The main indicators of the study are based on the structural strength of the connector assembly, the main indicators index layer, and the first layer is supplemented by the index. Objective to construct the index structure to make it easier and faster access to the data graph, the index is mainly based on the frequent node α stored in a hash table, because the loop is formed by a plurality of nodes, each node has its own letters. Naphthalene map data set mapping structure α and β have also maintained the original relationship between β and the first layer nodes. Frequent node data set α is uniformly distributed, this expression is the key nodes, where α is a key indicator of the first layer and the contact layer data structure, when the search index layer structure cannot get the right results, the search to express the α the first layer, the results continue to match the potential to meet the needs of users. For clarity, the main steps used in this paper are presented in Table 2.

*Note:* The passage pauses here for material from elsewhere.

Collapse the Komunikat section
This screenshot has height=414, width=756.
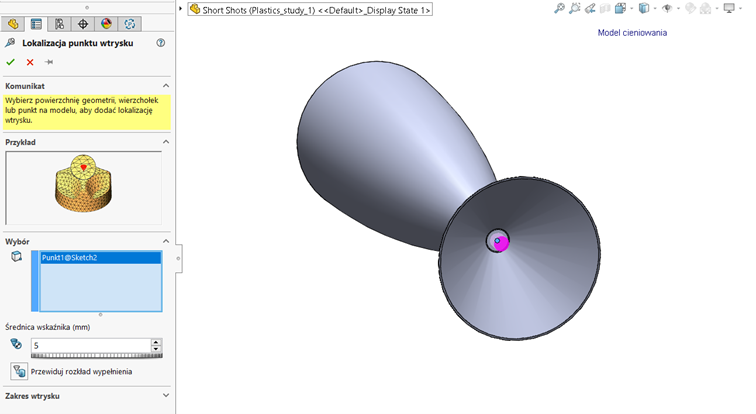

Table 2. Main steps for the DEMIX

5 Experimental

In this section, we analyzed the performance of our method comparing SAPPER by experiment [6]. SAPPER is a very important method for sub-graph matching in graphs of large size due to its excellent timeliness.

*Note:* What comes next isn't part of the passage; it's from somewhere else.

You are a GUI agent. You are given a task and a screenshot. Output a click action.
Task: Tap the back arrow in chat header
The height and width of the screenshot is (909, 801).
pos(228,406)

In this part, we selected twitter real data-set experiments and detailed data are shown in Table 3 (http://snap.stanford.edu/data/egonets-Twitter.html), data set includes more than 81,000 nodes and 1,768,000 edges, and the experiments used Java programming language based on Vulcan 64G memory graphics processor.

Table 3. Dataset

First, since the data set involved is a Stanford University tidied large graph data, experiments aim mainly to compare through the following sections: algorithm query time and the accuracy of the data. As shown in Fig. 3, the comparison index size at the different number of index nodes, Because of advantages in the naphthalene graphical structure, DEMIX algorithm has better performance than SAPPER obviously after 5000 nodes as seen from the figure; in Figs. 4 and 5, Comparing the query time by different number of node or edges, and in smaller data sets, this method showed no advantage, but when the number of data increased, our algorithm is much better than SAPPER, because many edges have been cut through DEMIX, reduced dataset infrequently expenses when searching. Figure 6 is the algorithm accuracy in different size of the data sets.

Fig. 3.
figure 3

Index size (Color figure online)

Fig. 4.
figure 4

Query time by different nodes (Color figure online)

Fig. 5.
figure 5

Query time by different edges (Color figure online)

Fig. 6.
figure 6

Data set error rate (Color figure online)

6 Summary

In this paper, we discuss the construction of a large graph diagram in the DEMIX structure model through introducing naphthalene diagram design aiming to achieve fast search and effective algorithm updates. Experimental results show that the method of the research for graph computing that exists in the cluster event concerned and fixed interest groups such as messages delivering faster than conventional sub-graph matching method has great research value. In the following study, we will continue to research the potential of biphenyl existing in a smart grid, and the construction of multilevel, high sensitivity graph structure.